▶ [TASK GOAL]
Could you quote the material below word for word, leaving out the pictures?

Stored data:
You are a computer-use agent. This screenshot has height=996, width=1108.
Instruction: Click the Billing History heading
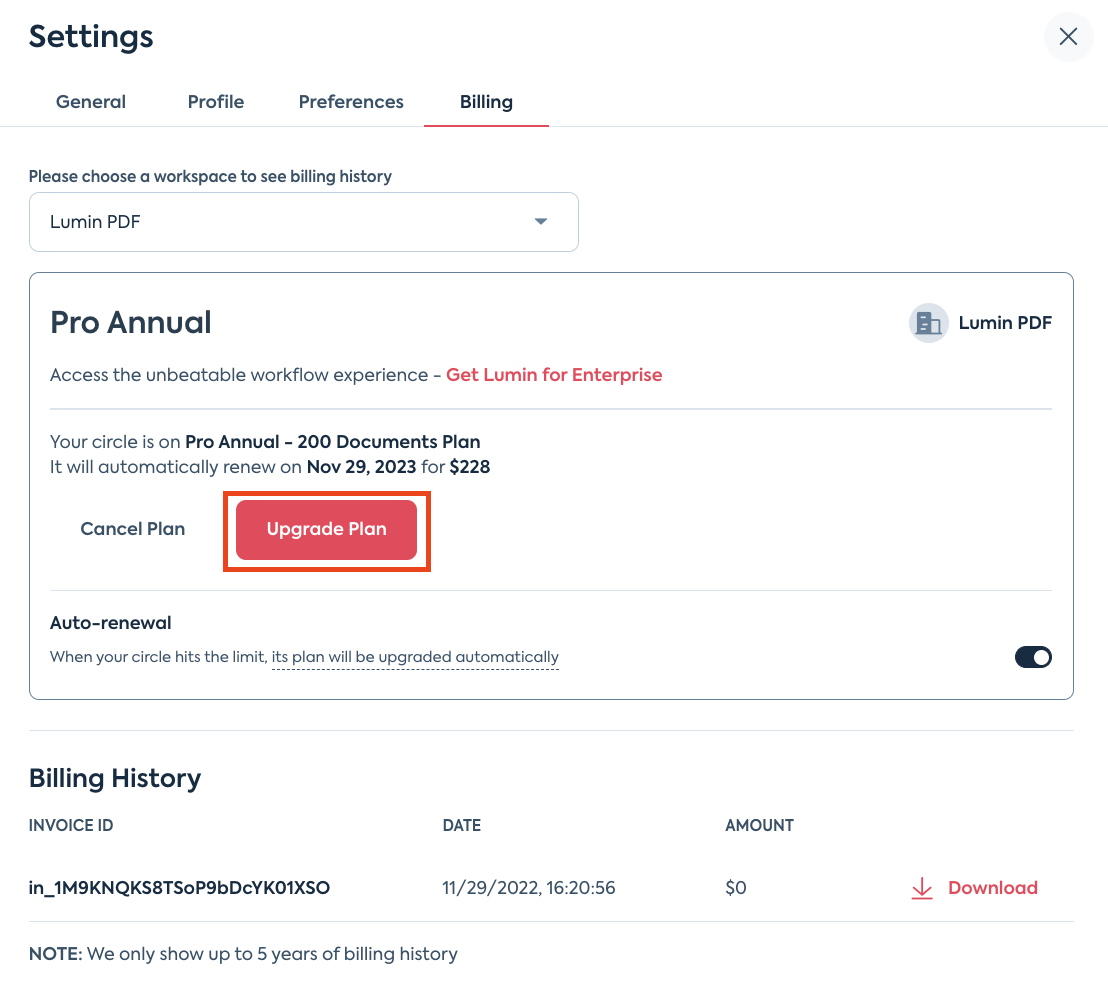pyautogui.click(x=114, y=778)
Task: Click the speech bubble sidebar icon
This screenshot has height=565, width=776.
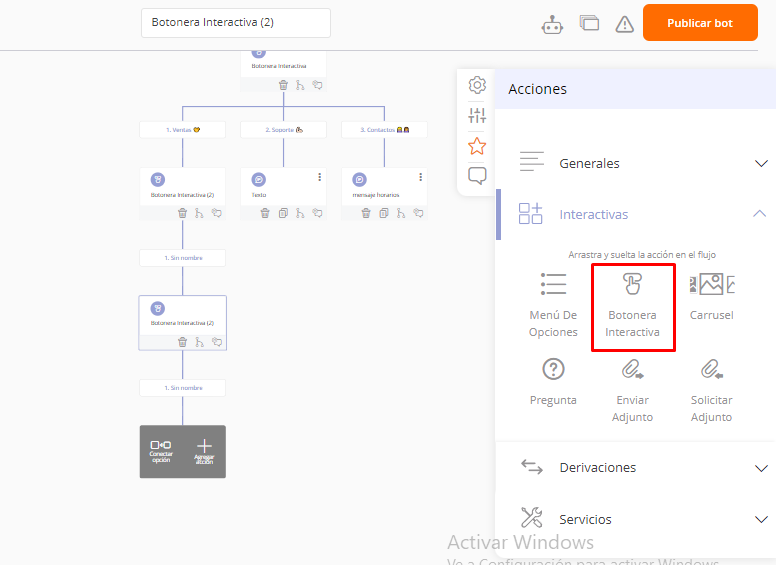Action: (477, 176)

▶ [EXERCISE RESPONSE]
You are a computer-use agent. This screenshot has height=996, width=1108.
Instruction: Click the Billing History heading
pyautogui.click(x=114, y=778)
Task: Click the speech bubble sidebar icon
This screenshot has height=565, width=776.
Action: (477, 176)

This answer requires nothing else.